Item-finding records
- - -

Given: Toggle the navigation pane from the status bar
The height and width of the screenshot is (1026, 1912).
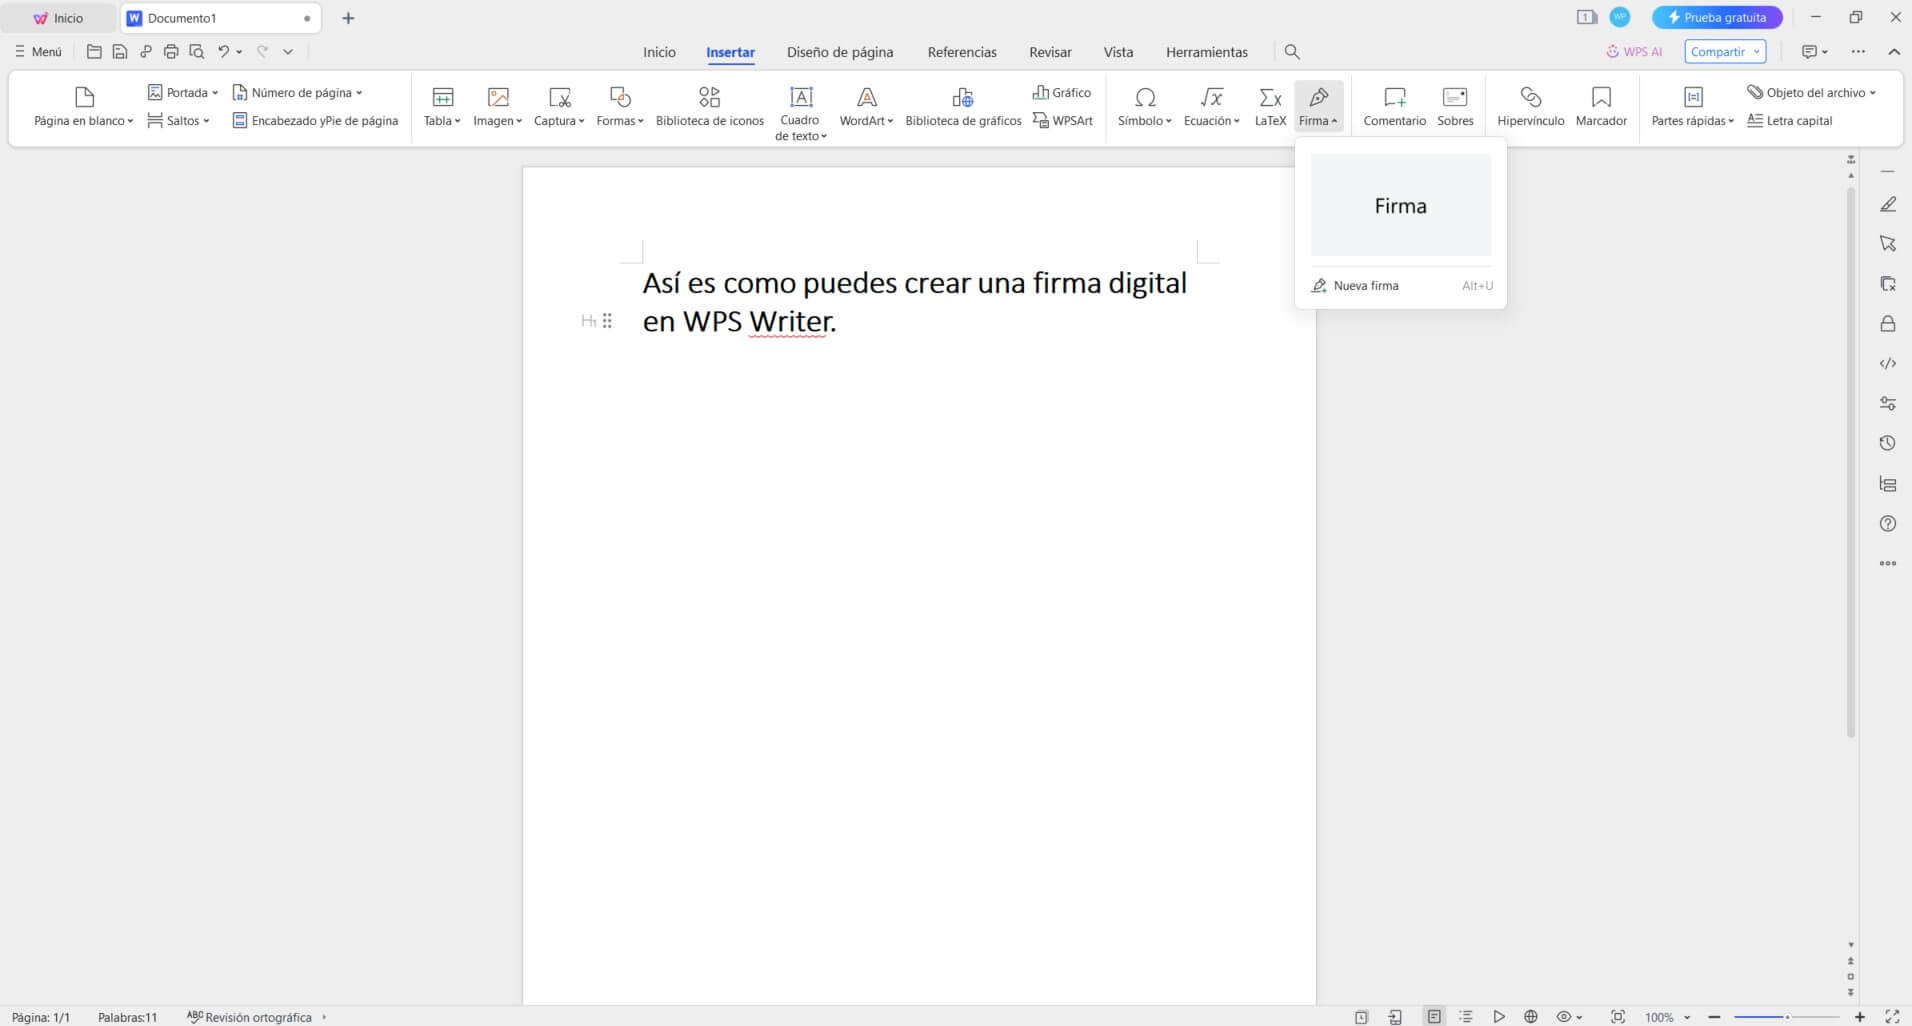Looking at the screenshot, I should pos(1467,1016).
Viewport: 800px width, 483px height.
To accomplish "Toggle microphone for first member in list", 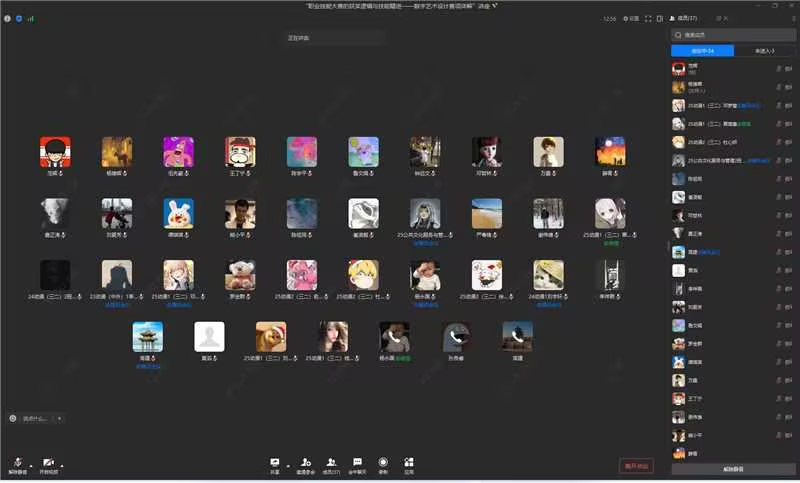I will click(778, 68).
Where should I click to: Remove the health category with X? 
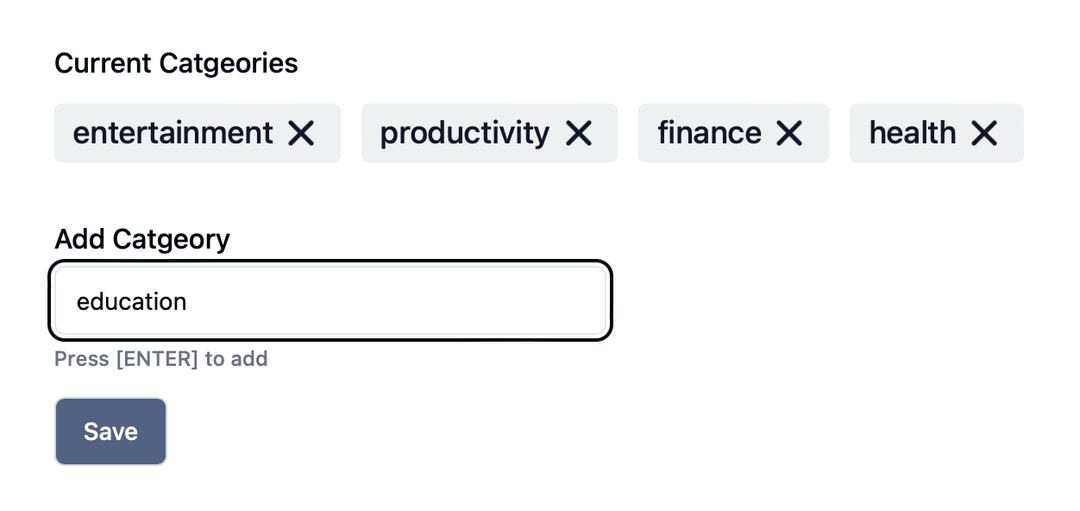coord(984,133)
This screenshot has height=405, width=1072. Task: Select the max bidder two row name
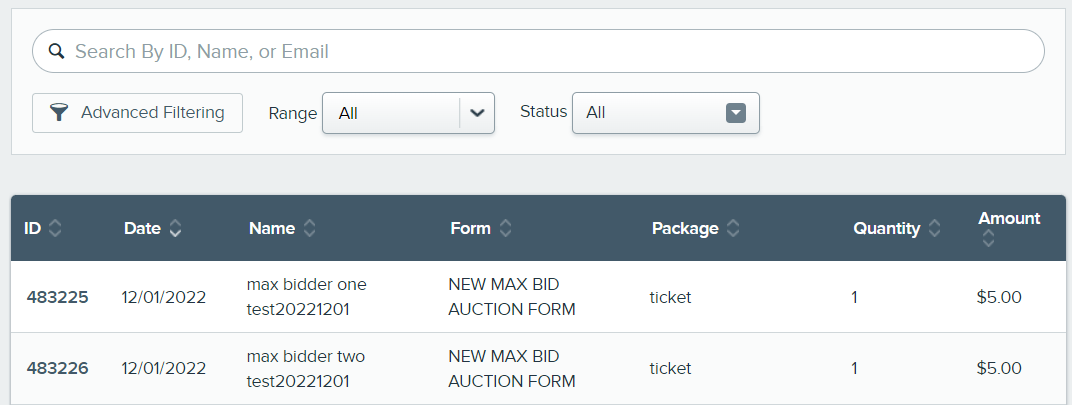click(306, 369)
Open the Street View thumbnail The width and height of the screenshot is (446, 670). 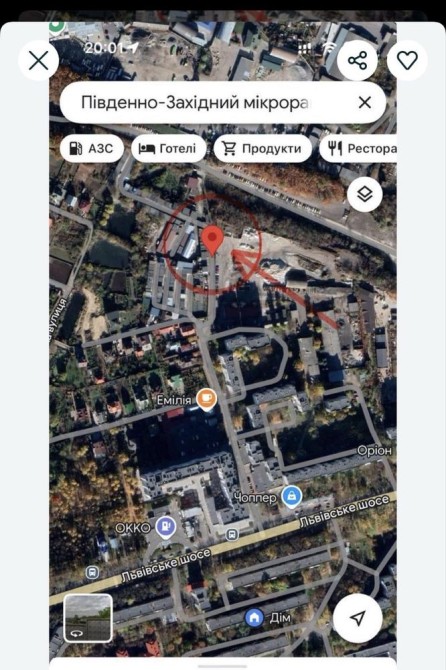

- - -

_INSTRUCTIONS TO FOLLOW_. Reproduce the material starting at the line that contains "Where should I" and continuing through its final line, shifting every coordinate in the answers by -125. Leave the pictures out.

_ANSWER FOR THIS EXERCISE_.
Where should I click to: Remove the health category with X? 
coord(859,8)
This screenshot has height=405, width=1072. Task: Select the max bidder two row name
click(181, 244)
Open the Street View thumbnail The width and height of the screenshot is (446, 670). 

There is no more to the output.